Dix ans avaient coulé depuis les flammes du laboratoire, depuis la nuit où tout avait basculé. Dix ans que Morgane vivait comme une rature sur la carte du monde : toujours en mouvement, toujours en marge, apprise à effacer ses traces jusqu’à ce que les autres doutent de son existence. Elle avait fait de la disparition un métier, appris à se fondre dans la foule, à apprendre les habitudes des villes comme on apprend une partition. Pourtant, dans les cercles souterrains ; ceux où se négociaient les secrets qu’on ne prononçait pas à la lumière ; un nom revenait, murmuré avec un mélange d’admiration et d’effroi : Shadow.
Shadow, c’était elle. Une traqueuse sans visage, sans pitié, la plus discrète et la plus redoutée du pays. Là où les autres laissaient des indices, elle ne laissait que des silences. Là où les autres plaquaient une marque, elle passait comme un vent qui emporte la poussière et ne révèle rien.

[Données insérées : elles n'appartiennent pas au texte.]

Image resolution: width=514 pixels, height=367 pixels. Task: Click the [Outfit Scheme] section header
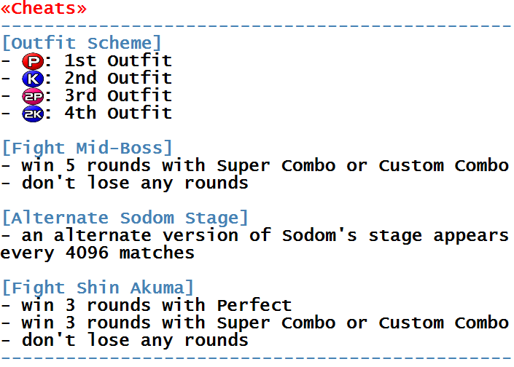(82, 43)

Son appartement n’avait rien d’un foyer. Les rideaux restaient tirés, étouffant celui-ci dans un demi-jour. Les murs baignaient sous des cartes anonymes, des plans, des feuilles griffonnées de coordonnées. Des dossiers empilés formaient des collines d’informations ; des tasses de café, abandonnées, trônaient entre des dagues fines dont les lames s’étaient assombries sous l’effet d’enchantements. La pièce respirait la veille, l’attente, la préparation, un sanctuaire pour une vie en transit. La nuit, elle compilait, recoupait, montait des ponts entre des rumeurs et des rapports clandestins ; le jour, elle disparaissait pour traquer dans l’ombre.
***
Ce matin-là, on venait de la contacter pour une nouvelle mission. La forêt était encore humide de la rosée lorsque Morgane s’engagea sur la route rocailleuse. Le soleil, timide, perçait par lambeaux et dessinait des bandes claires sur l’asphalte. Elle conduisait une voiture noire, un modèle élégant qui n’annonçait rien et disait tout : anonymat poli et puissance contenue.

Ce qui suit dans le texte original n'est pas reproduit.